Your objective
Reproduce the records verbatim from the line containing "At what (x,y)" through the end of the records, both included, leaving out the pictures.

Material to process
* * *

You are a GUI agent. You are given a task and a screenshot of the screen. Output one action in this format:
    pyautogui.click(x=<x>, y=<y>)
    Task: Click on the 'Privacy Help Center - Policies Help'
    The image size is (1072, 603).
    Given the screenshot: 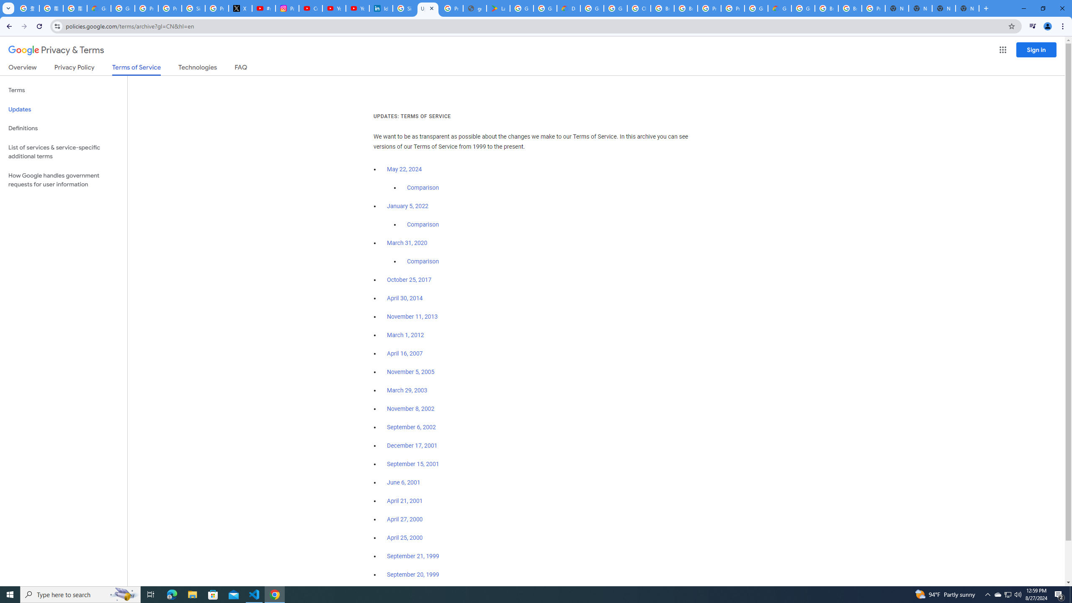 What is the action you would take?
    pyautogui.click(x=169, y=8)
    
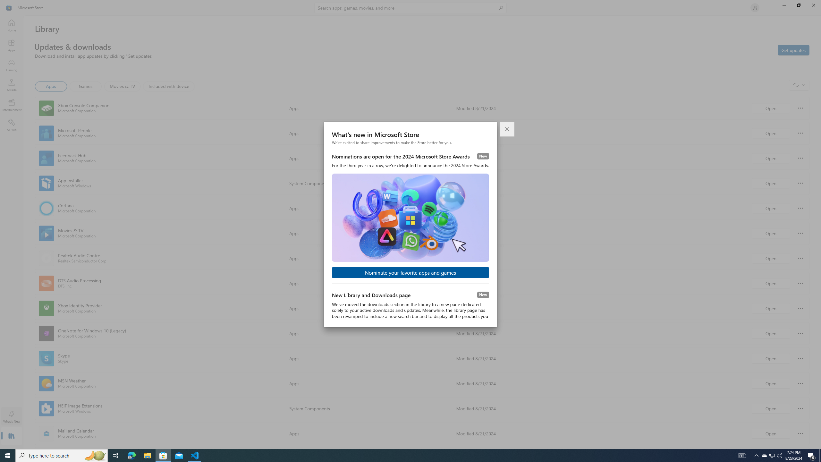 The height and width of the screenshot is (462, 821). What do you see at coordinates (799, 85) in the screenshot?
I see `'Sort and filter'` at bounding box center [799, 85].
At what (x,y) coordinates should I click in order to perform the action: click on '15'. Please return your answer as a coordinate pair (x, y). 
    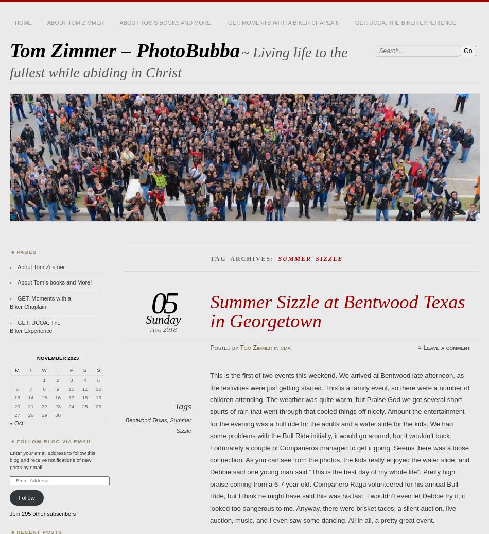
    Looking at the image, I should click on (44, 397).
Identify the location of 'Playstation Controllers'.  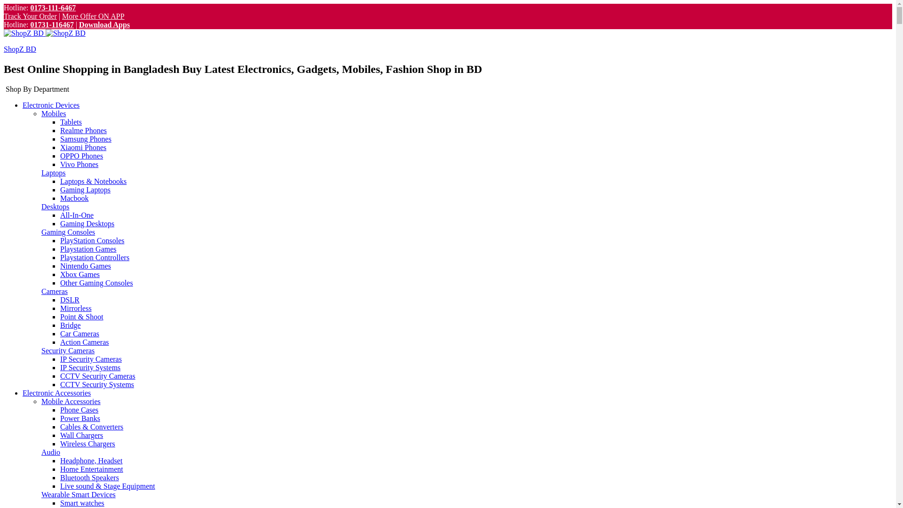
(95, 257).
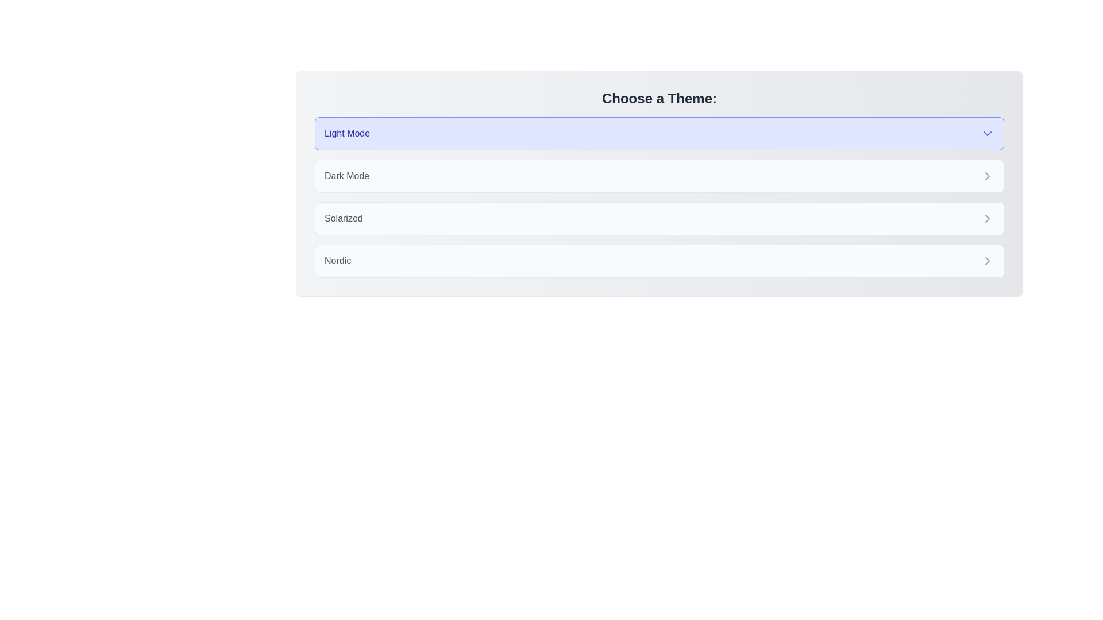 This screenshot has width=1103, height=620. Describe the element at coordinates (659, 176) in the screenshot. I see `the theme chip labeled Dark Mode to observe its hover effect` at that location.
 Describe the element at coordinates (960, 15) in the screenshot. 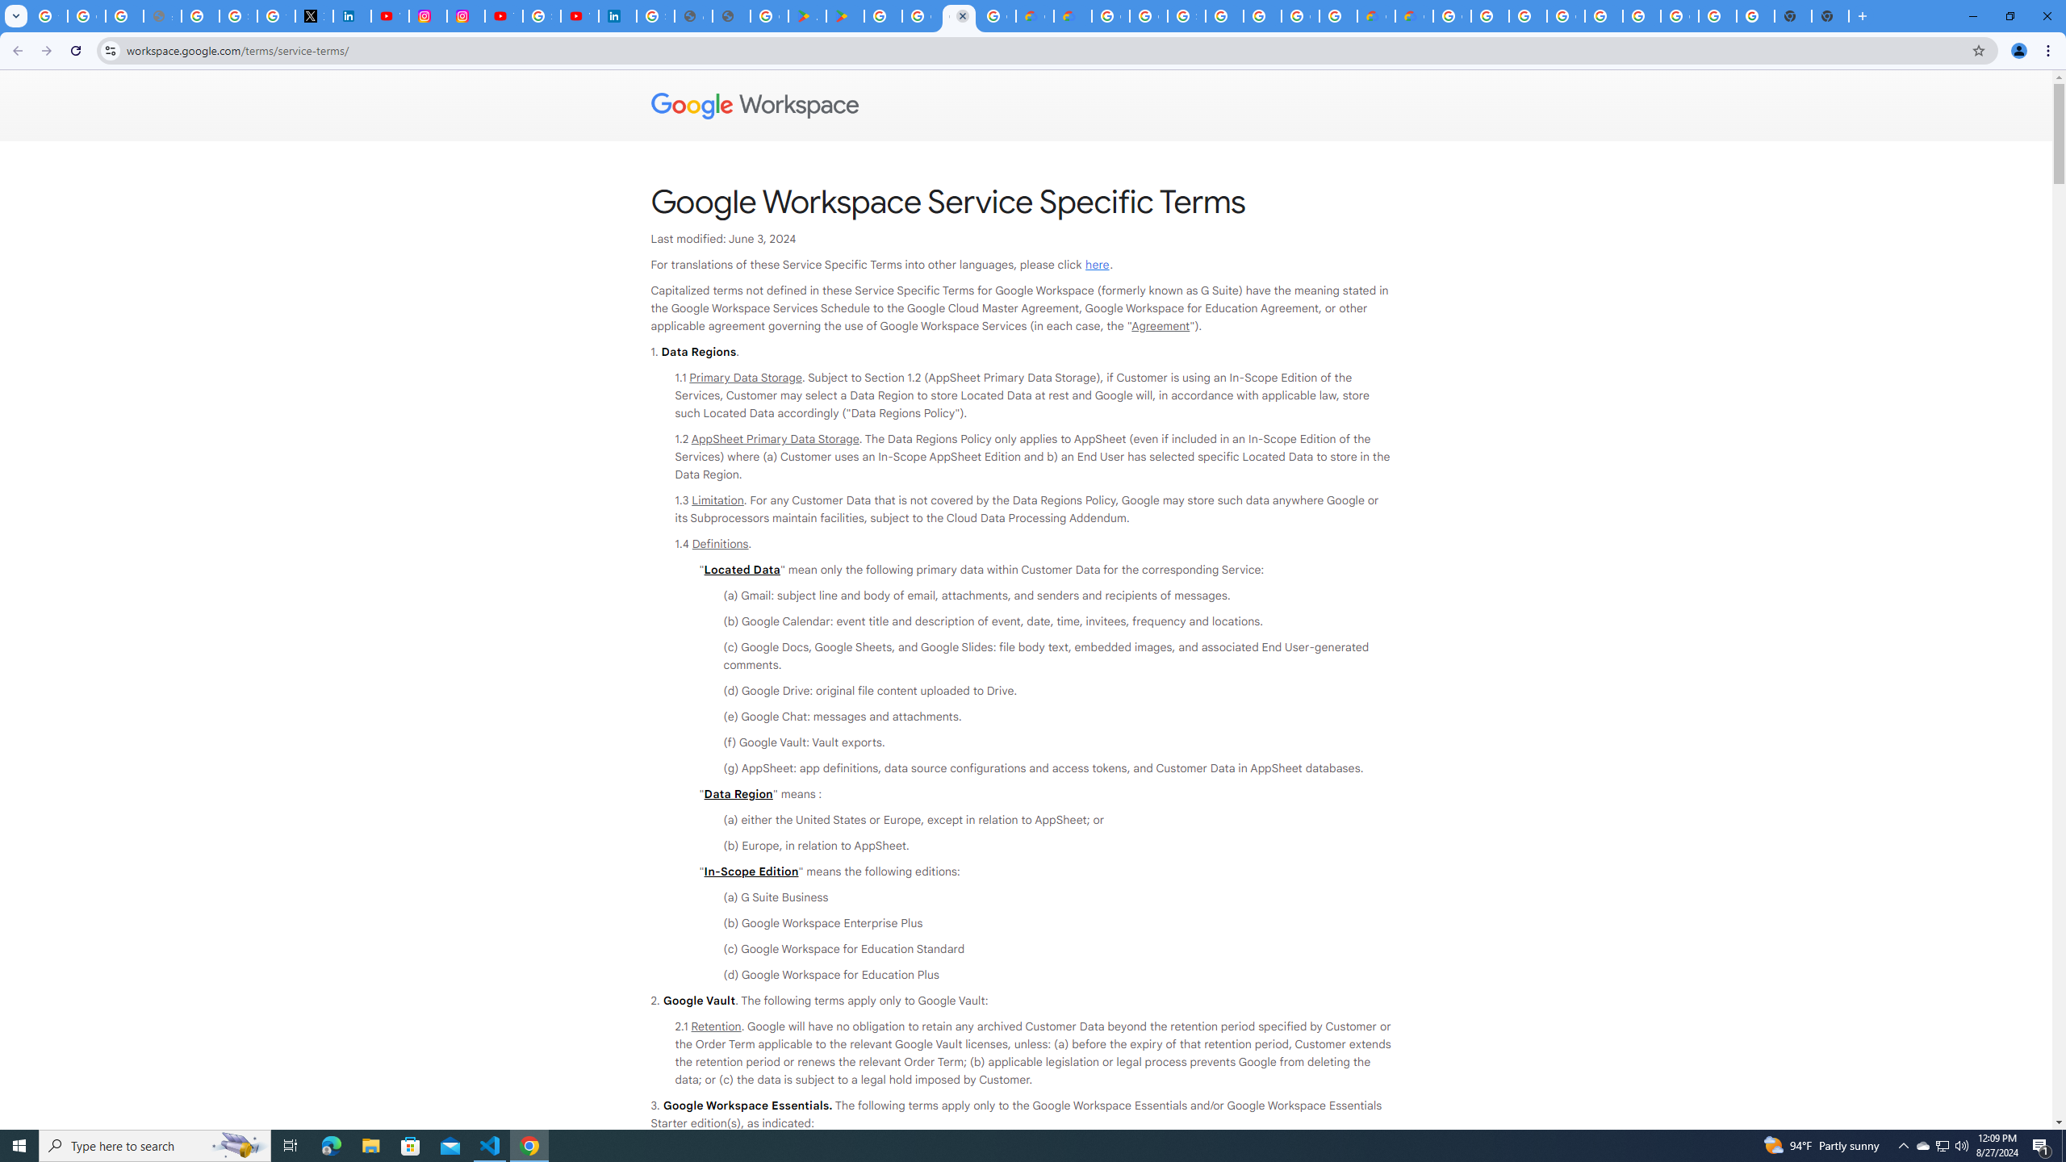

* * *

Correct result
At what (x,y) coordinates should I click in order to perform the action: click on '15'. Please return your answer as a coordinate pair (x, y). 
    Looking at the image, I should click on (44, 397).
Identify the location of 'Playstation Controllers'.  
(95, 257).
 This screenshot has width=1103, height=620. Describe the element at coordinates (659, 176) in the screenshot. I see `the theme chip labeled Dark Mode to observe its hover effect` at that location.
 Describe the element at coordinates (960, 15) in the screenshot. 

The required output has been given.